Since the early stages of the outbreak, doctors have been warning that “many patients will emerge from the shadow of the immediate threat of the disease only to face a range of long-term problems”, says the Daily Mail.
In May, Professor Nicholas Hart – who treated British Prime Minister Boris Johnson when he was hospitalized with Covid-19 – described the disease as “this generation’s polio”.
“Large numbers of patients will have physical, cognitive and psychological disability post-critical illness that will require long-term management,” Hart added. “We must plan ahead.”
Like much about the outbreak, the long-term effects of the new coronavirus are still shrouded in uncertainty.
“Covid-19 has existed for less than six months, and it is easy to forget how little we know about it,” says The Atlantic. Even with more established diseases, “the aftermath of viral infections is poorly understood”.
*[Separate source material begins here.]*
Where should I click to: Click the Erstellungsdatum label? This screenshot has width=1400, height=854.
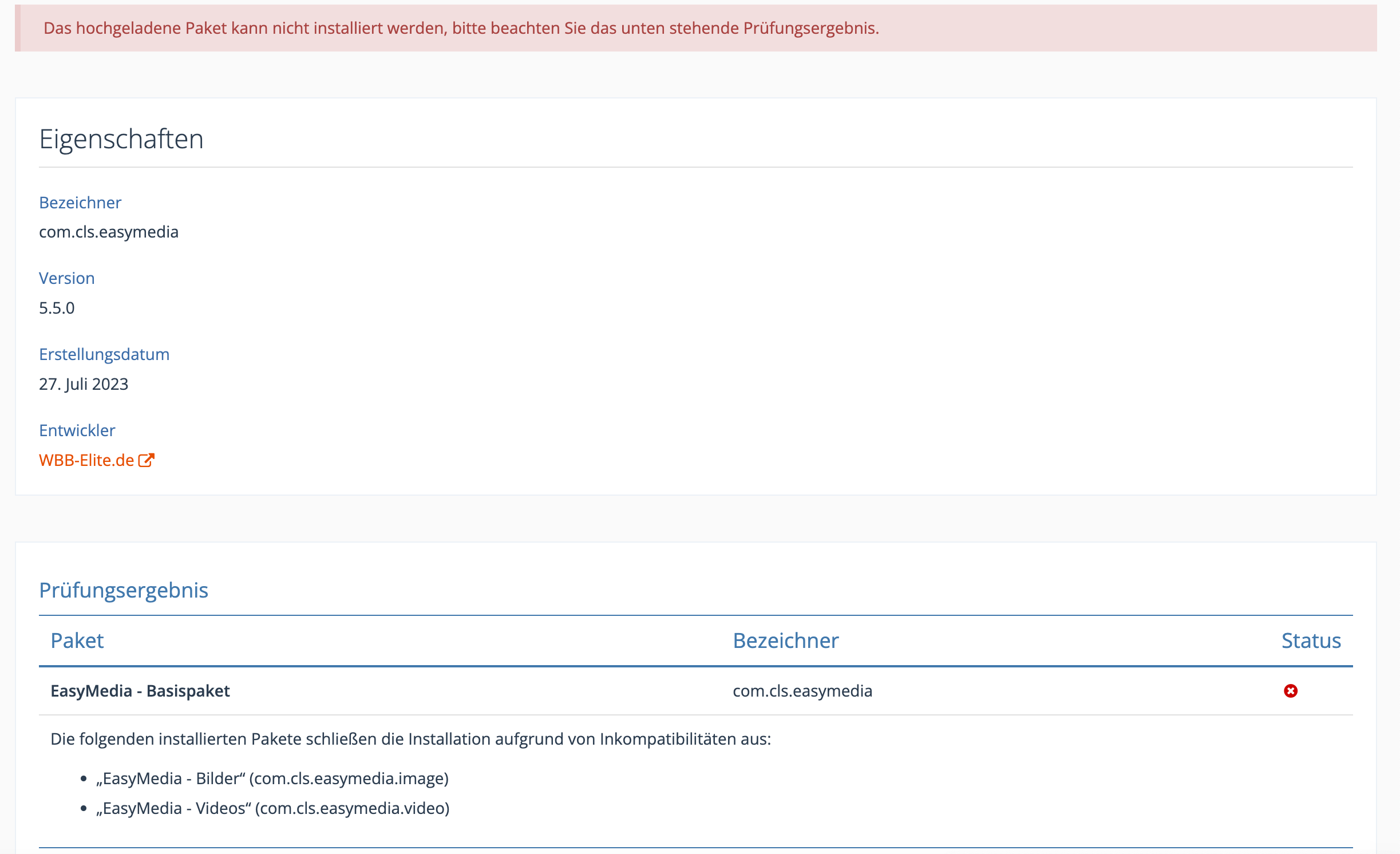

One mystery is why even young, healthy Covid-19 patients who recover without needing hospital treatment are suffering from persistent problems. Some have “been flattened by relentless and rolling waves of symptoms that make it hard to concentrate, exercise, or perform simple physical tasks”, the magazine reports.
In fact, “people with mild cases of the disease are more likely to have a variety of strange symptoms that come and go over a more extended period”, according to the Covid Symptom Study, a collaboration between King’s College London and health science company Zoe.
These patients’ plight is one of many unanswered questions about Sars-CoV-2, the virus that causes Covid-19.
Over the past few months, says BBC Future, “it has become increasingly clear that Sars-CoV-2 is not just a turbocharged version of the virus that causes the common cold: it has a number of quirky, unusual and sometimes terrifying traits”.